Авл был очень мне за все это признателен, но еще более, как он сказал мне без свидетелей, был благодарен за то, что я замял скандал по поводу участия его жены в христианской вечере (членов этой еврейской секты теперь называют христианами) и предоставил ему самому ее судить. Он сказал, что, когда женщина не может избежать разлуки с мужем — а здоровье его жены не позволяло ей последовать за ним в Британию, — она чувствует себя одиноко, ей приходят в голову странные фантазии, и она становится легкой добычей для шарлатанов от религии, особенно для иудеев и египтян. Но она хорошая женщина и хорошая жена, и он уверен, что она скоро излечится от этих глупостей. Он был прав. Два года спустя я арестовал всех главарей христиан, находящихся в Риме, и вместе с проповедниками старой иудейской веры выслал из страны; жена Авла очень помогла мне выловить их.

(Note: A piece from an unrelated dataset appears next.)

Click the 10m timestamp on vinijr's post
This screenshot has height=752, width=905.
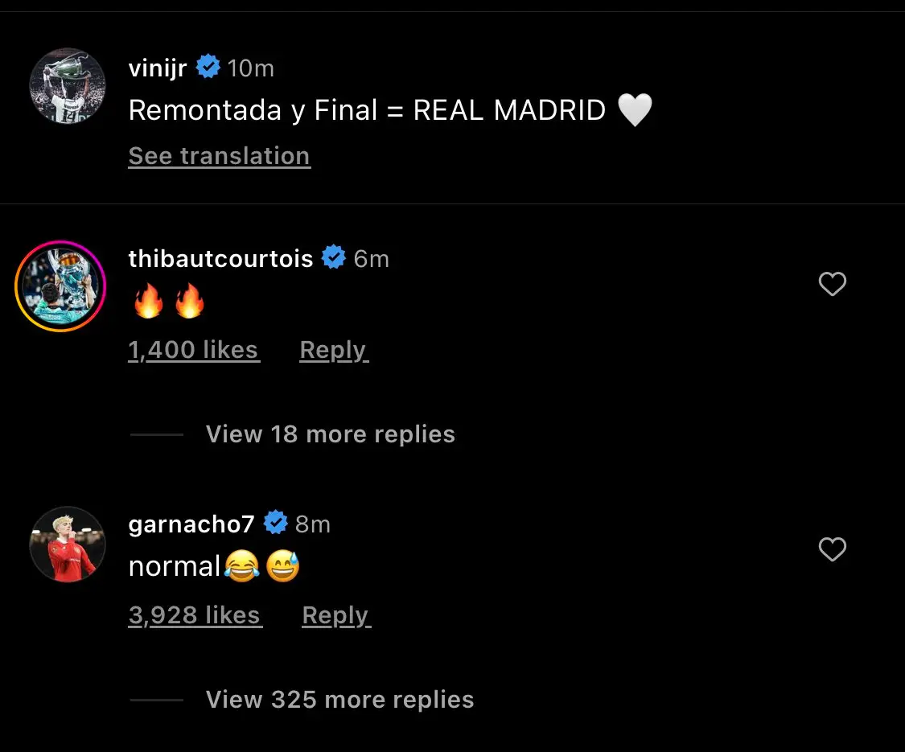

Эмоциональное воздействие христианства так сильно прежде всего потому, что его приверженцы утверждают, будто Иешуа, или Иисус, восстал из мертвых, чего не было ни с кем из людей, разве что в легендах; после того, как его распяли, он посещал друзей, ничуть, по-видимому, не пострадав от своих не очень-то приятных переживаний, ел и пил с ними, чтобы доказать свою телесную сущность, а затем вознесся на небо в сиянии славы. И нельзя доказать, что все это выдумки, потому что сразу после его казни началось землетрясение и большой камень, которым был завален вход в пещеру, где положили тело, оказался сдвинутым в сторону. Стражники в ужасе разбежались, а когда вернулись, труп исчез; судя по всему, был похищен. Стоит подобным слухам появиться на Востоке, их не остановишь, а доказывать их нелепость в государственном эдикте — не уважать самого себя. Однако я все же отправил в Галилею, где христиан больше всего, строжайший указ о том, что осквернение могил будет считаться тяжким преступлением, караемым смертной казнью. Но хватит тратить время на этих нелепых христиан: мне надо продолжать собственную повесть.